◆ What to work on
Copy each line below that contains "Open".

◆ Supplied data
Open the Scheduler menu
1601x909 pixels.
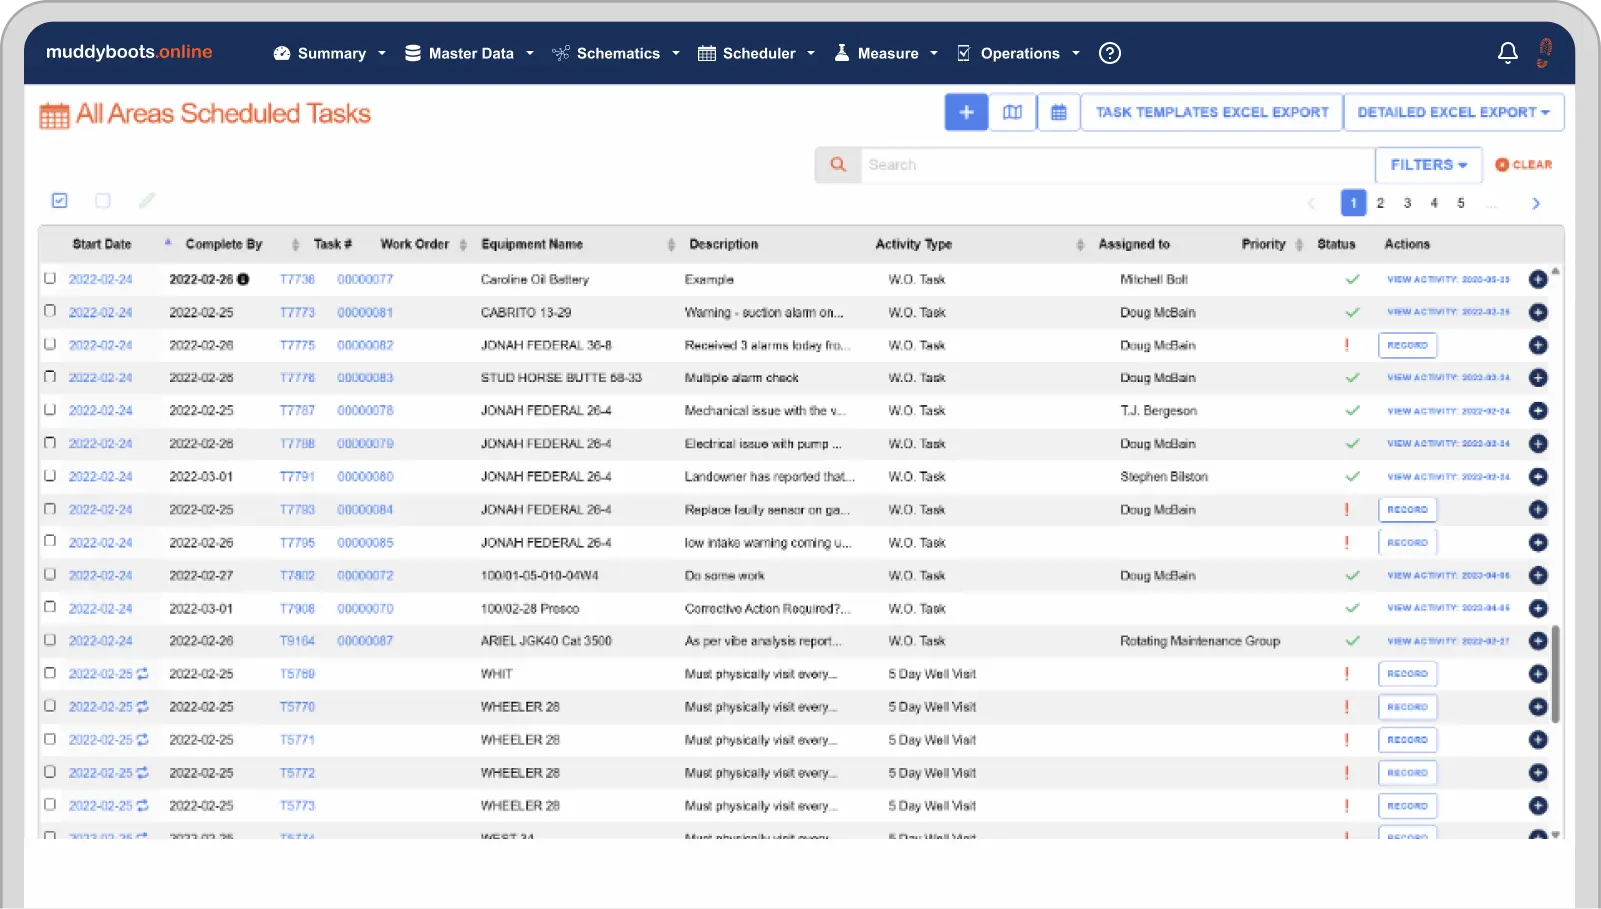(756, 54)
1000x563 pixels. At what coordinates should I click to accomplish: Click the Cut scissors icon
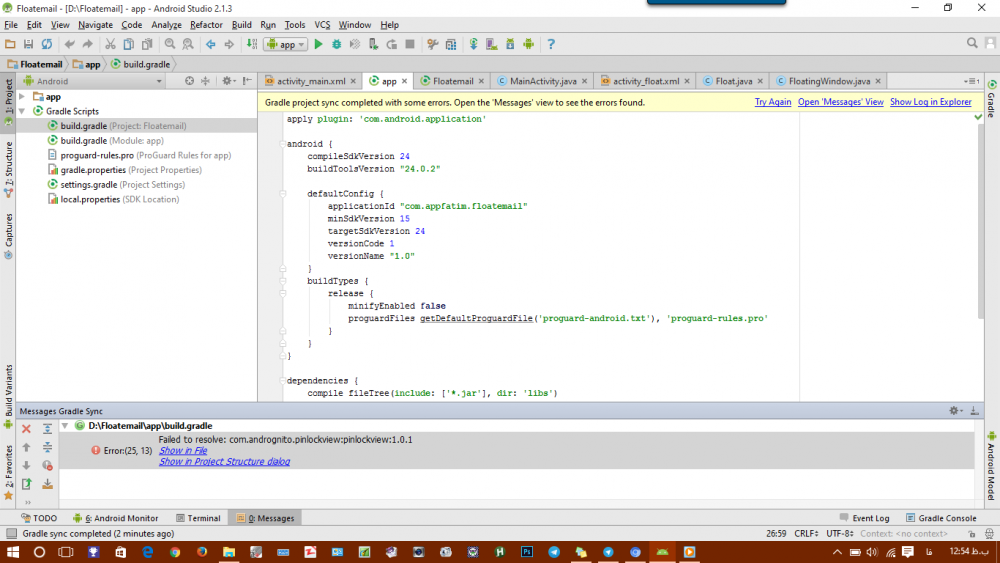111,44
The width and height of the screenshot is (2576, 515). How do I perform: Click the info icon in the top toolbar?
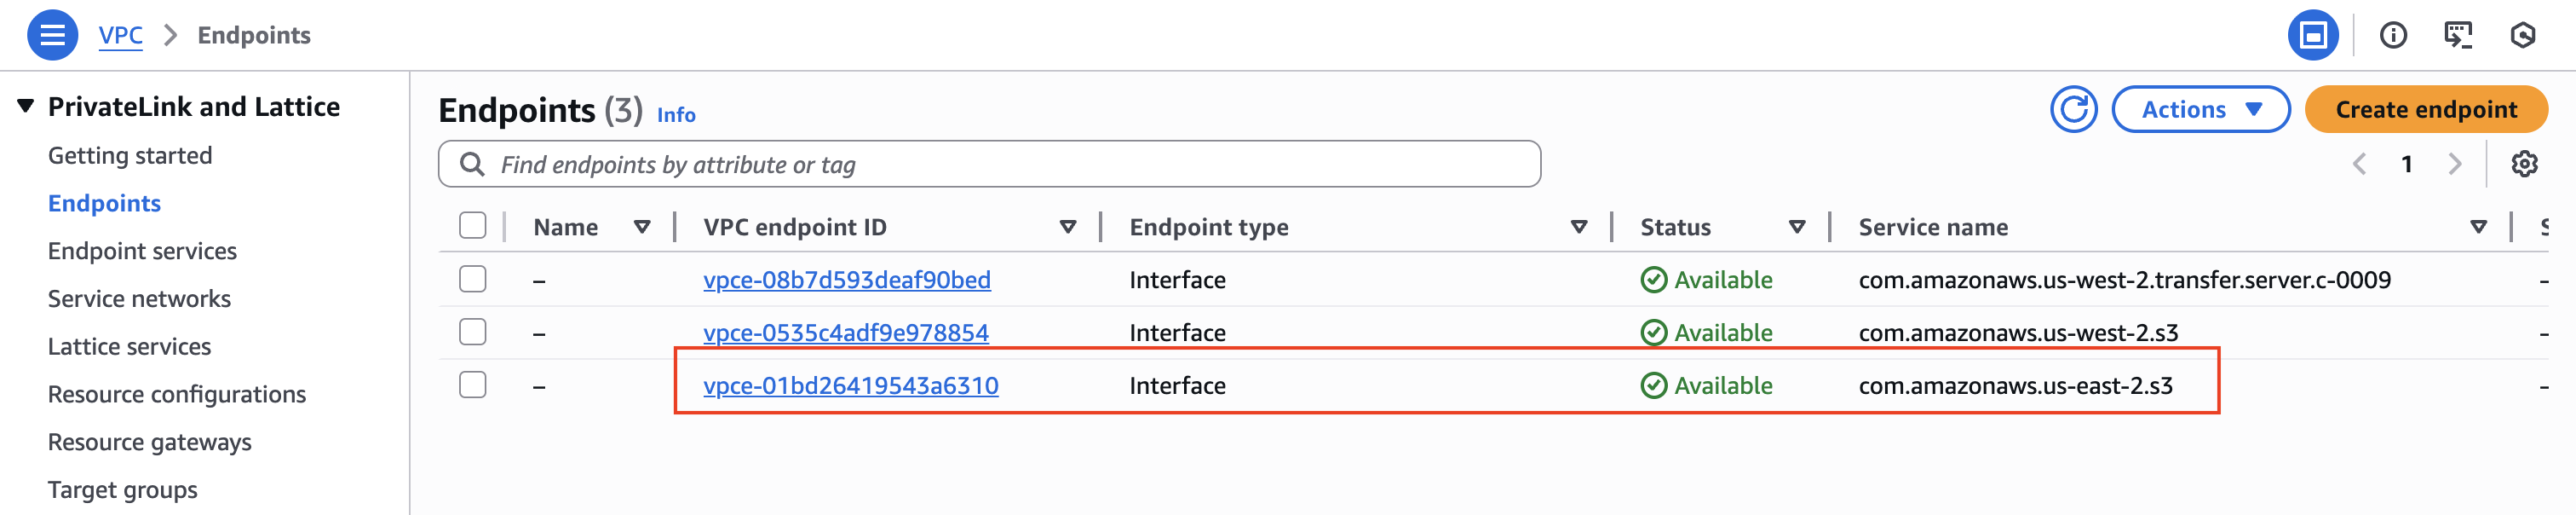pyautogui.click(x=2394, y=34)
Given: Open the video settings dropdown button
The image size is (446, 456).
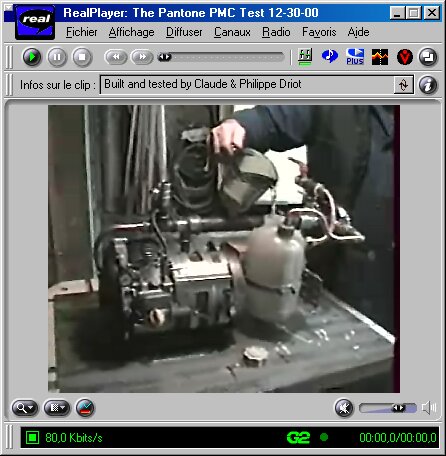Looking at the screenshot, I should click(x=57, y=407).
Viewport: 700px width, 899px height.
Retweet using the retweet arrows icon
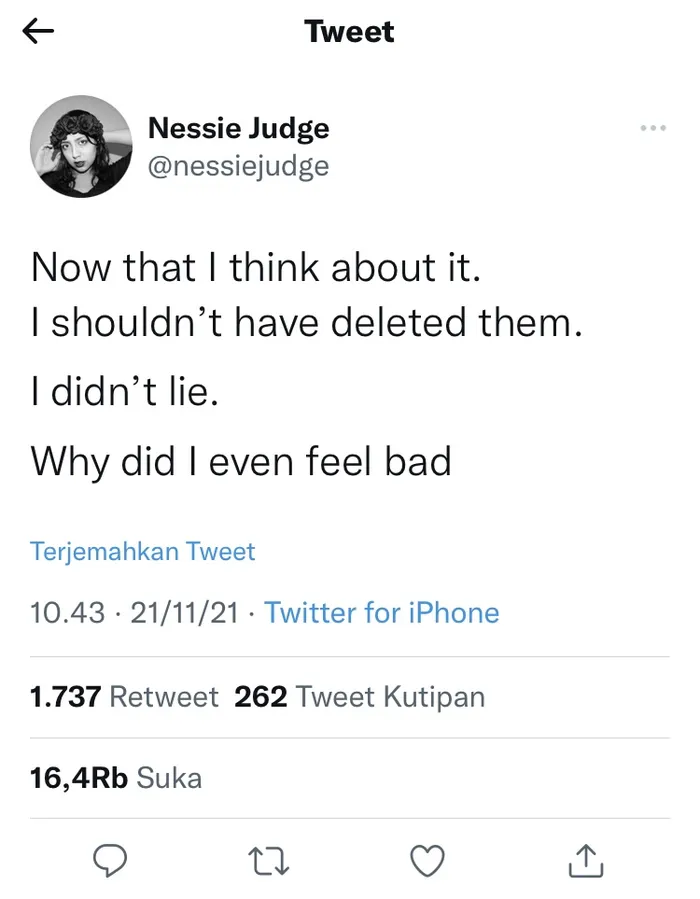point(268,860)
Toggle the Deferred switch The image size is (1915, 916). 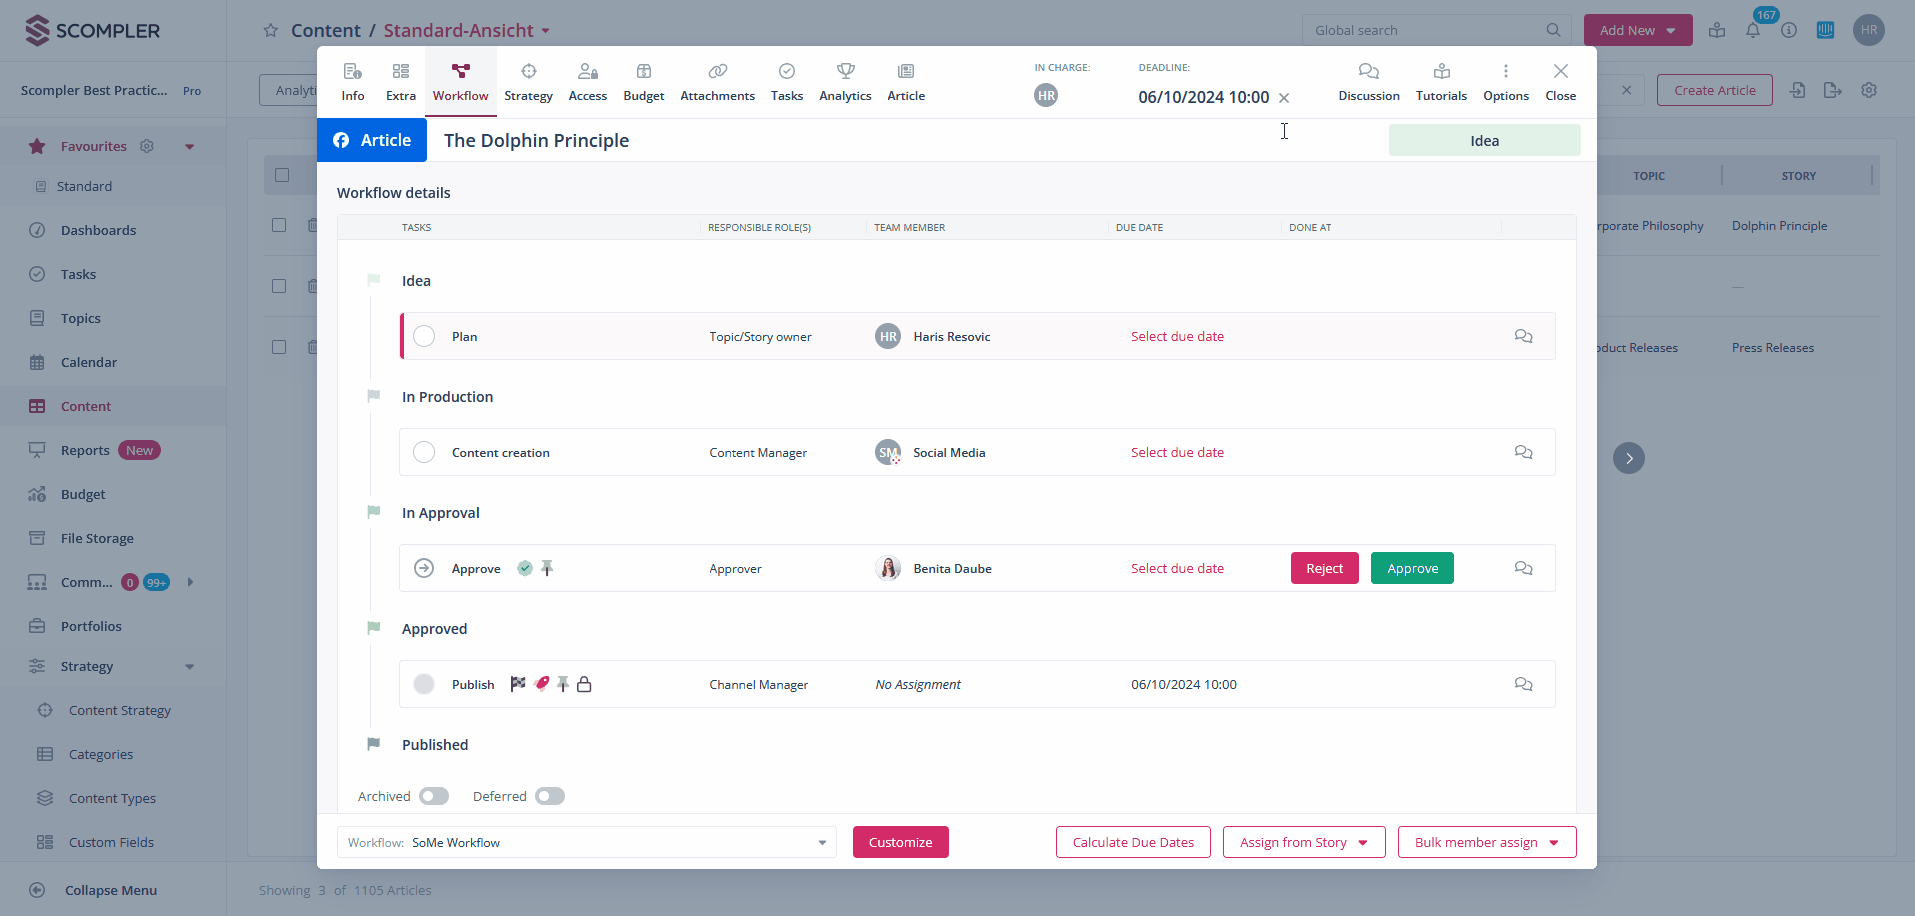550,797
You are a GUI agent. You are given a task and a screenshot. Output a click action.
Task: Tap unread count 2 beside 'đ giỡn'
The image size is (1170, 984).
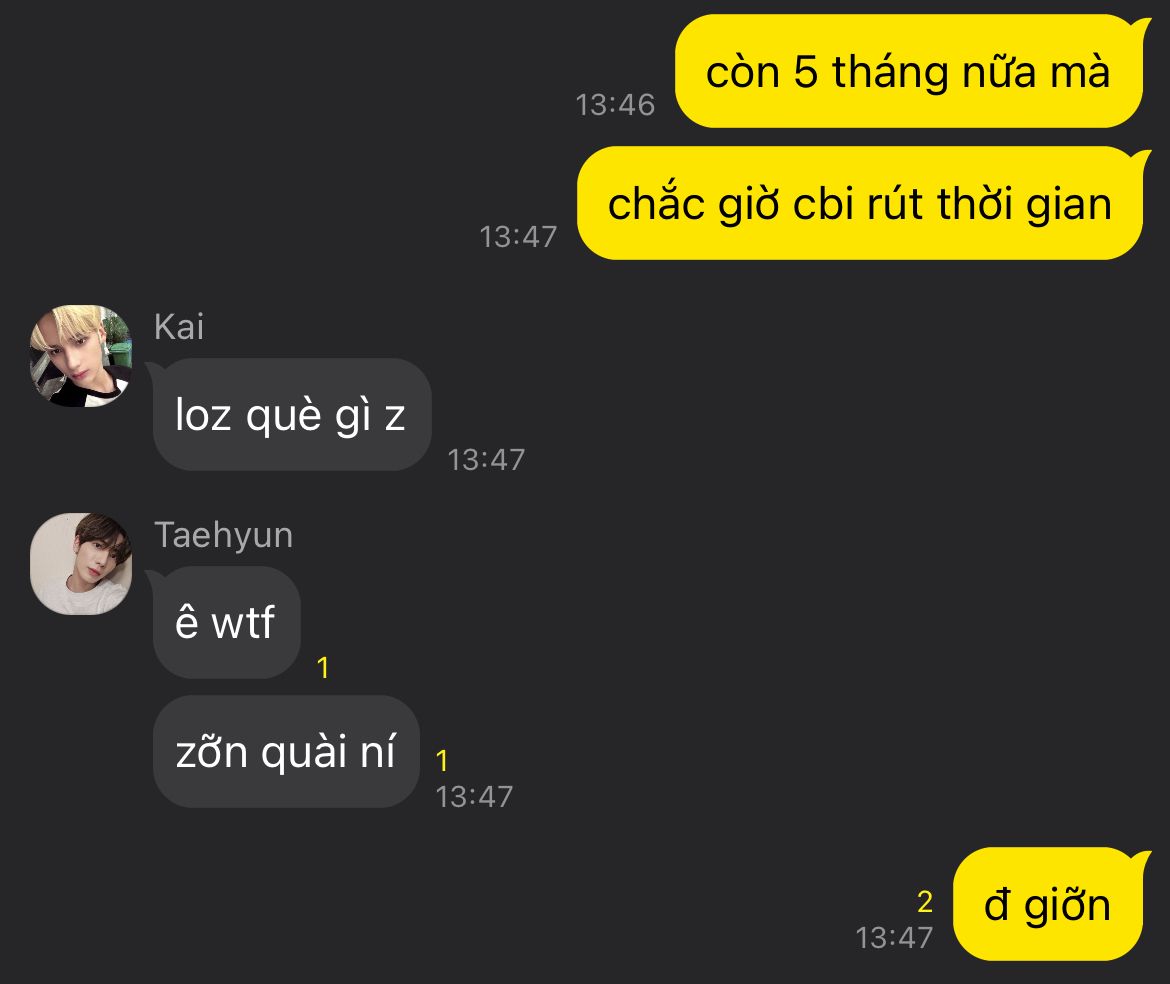tap(925, 902)
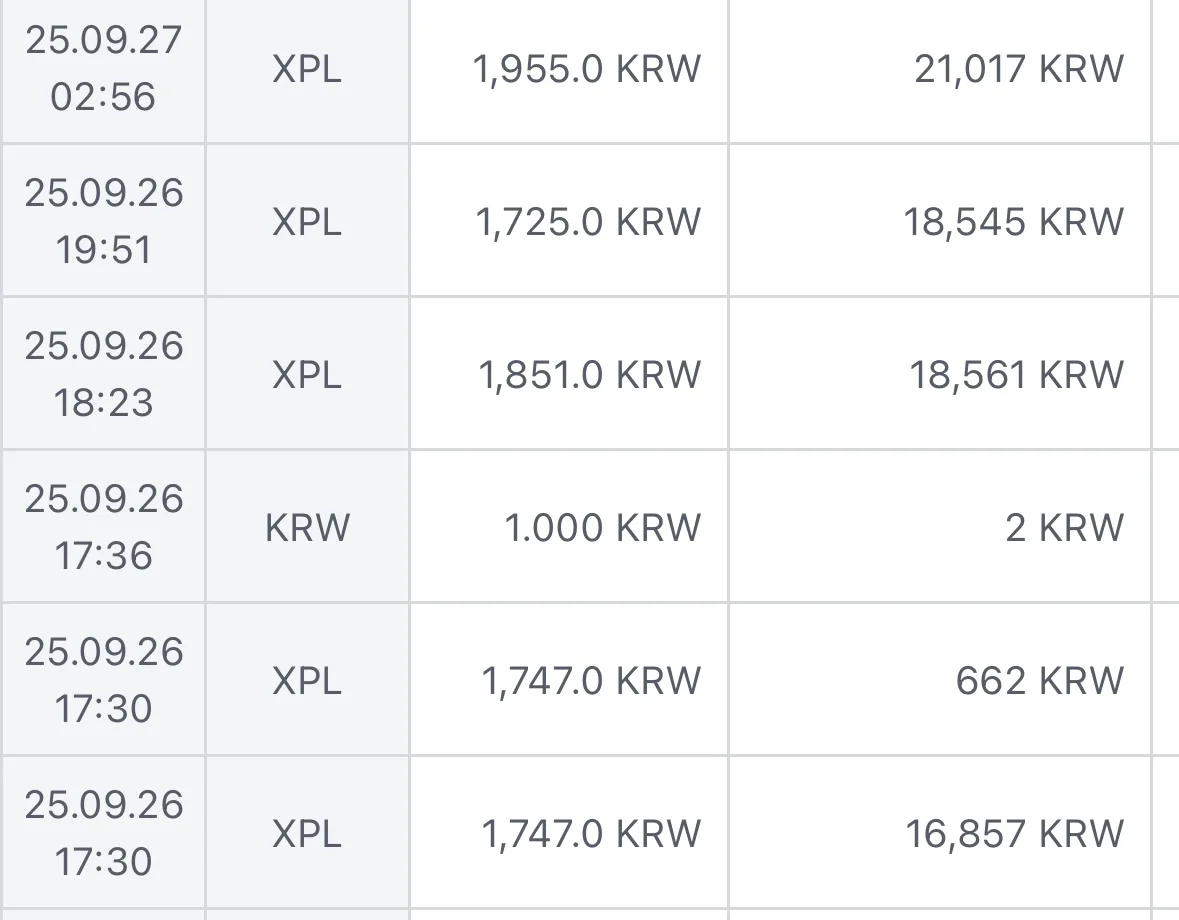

◆ Solution for this problem
Open the Scheduler menu
Given: Open the video settings dropdown button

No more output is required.